**Extract to read**.
::::::::::
2. The groundwater sampling apparatus of claim 1 wherein said diverter
valve has a poppet valve disposed between said inlet and said first and
second outlets, said poppet valve operable under a predetermined fluid
pressure to connect said inlet of said valve to said first and second
outlets of said valve.
3. The groundwater sampling apparatus of claim 1 wherein said second outlet
of said diverter valve is connected to a sample collection vessel.
4. The groundwater sampling apparatus of claim 1 wherein said outlet of
said flow-through cell is connected to a sample collection vessel.
5. The groundwater sampling apparatus of claim 1 wherein said analyzing
means comprises a water analyzer having a plurality of sensors for
measuring a plurality of conditions of said groundwater.
6. A groundwater sampling apparatus for withdrawing groundwater samples
from a groundwater monitoring well, said apparatus having dedicatable
inground components to prevent the apparatus from contaminating other
monitoring wells, said apparatus having a gas-actuated water sampling pump
for the groundwater monitoring well, said water sampling pump having an
outlet and a gas chamber for receiving a gas therein, a controller system
for controlling pressurization of gas in said gas chamber, said water
sampling pump being substantially installed in, dedicated to, said
groundwater monitoring well, said controller system being portable and
being selectively connectable to, and disconnectable from said water
sampling pumps or to correlative dedicated inground sampling pumps in
similar groundwater monitoring wells, said controller system including:
a source of said gas under pressure;
means for selectively operating said last mentioned means to cause the
pressure of said gas in said chamber to be alternately raised and lowered;
a diverter valve having an inlet, a first outlet and a second outlet, said
inlet of said diverter valve connected to said outlet of said pump; and
a flow-through cell having an inlet and an outlet, said inlet of said
through-cell connected to said first outlet of said diverter valve, said
flow-through cell further having means for analyzing said groundwater as
said groundwater enters said inlet of said cell and leaves said cell
through said outlet of said cell;
7. The groundwater sampling apparatus of claim 6 wherein said diverter
valve has a poppet valve disposed between said inlet and said first and
second outlets, said poppet valve operable under a predetermined fluid
pressure to connect said inlet of said valve to said first and second
outlets of said valve.
8. The groundwater sampling apparatus of claim 6 wherein said second outlet
of said diverter valve is connected to a sample collection vessel.
9. The groundwater sampling apparatus of claim 6 wherein said outlet of
said flow-through cell is connected to a sample collection vessel.
10. The groundwater sampling apparatus of claim 6 wherein said analyzing
means comprises a water analyzer having a plurality of sensors for
measuring a plurality of conditions of said groundwater.
::::::::::
**Set problem**. Please answer from the groundwater sampling claims: in claim 6, what do the dedicatable inground components prevent?

**Data shown**.
::::::::::
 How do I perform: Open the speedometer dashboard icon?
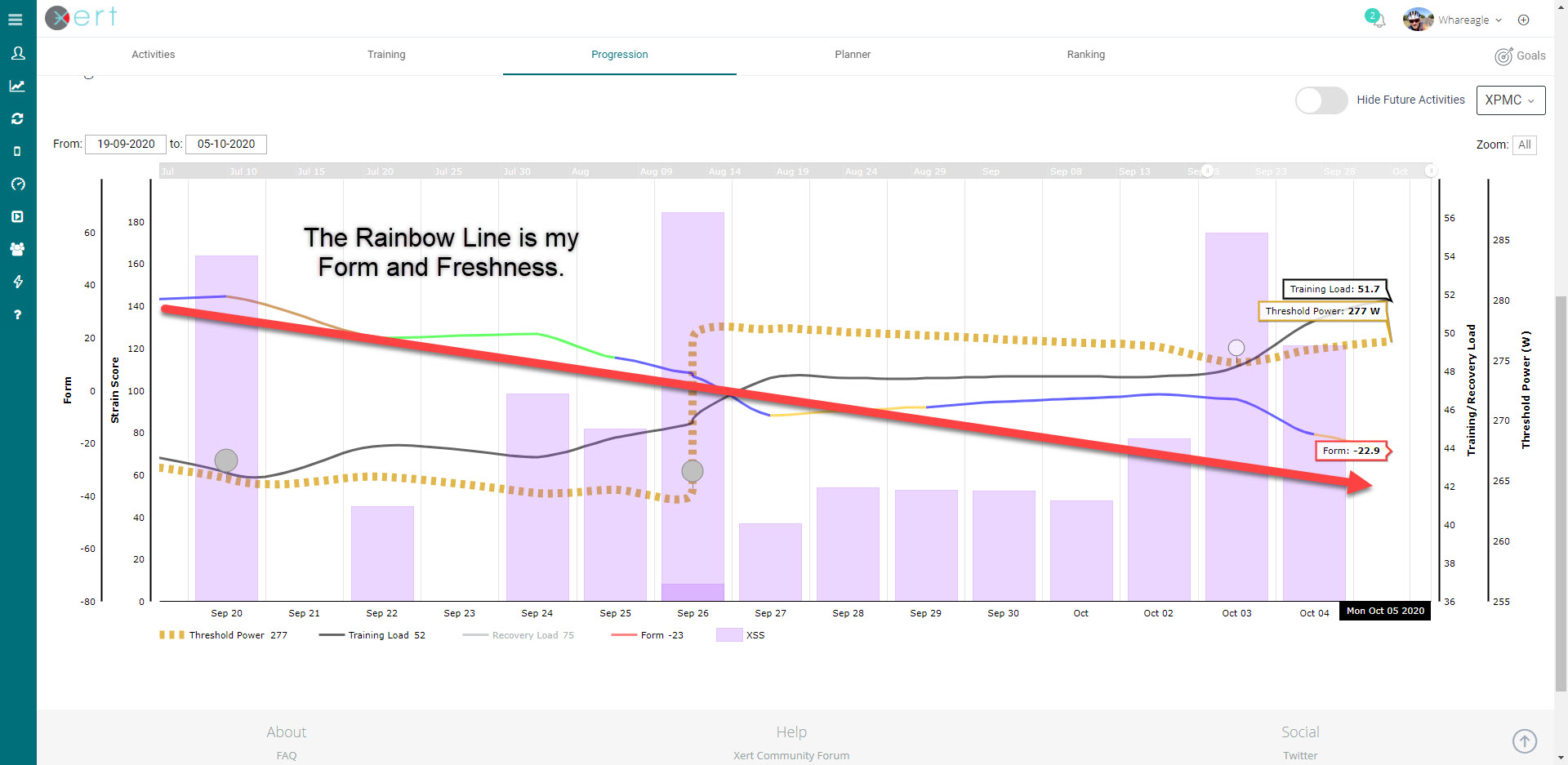click(17, 184)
::::::::::
**Answer for this exercise**. They prevent the apparatus from contaminating other monitoring wells.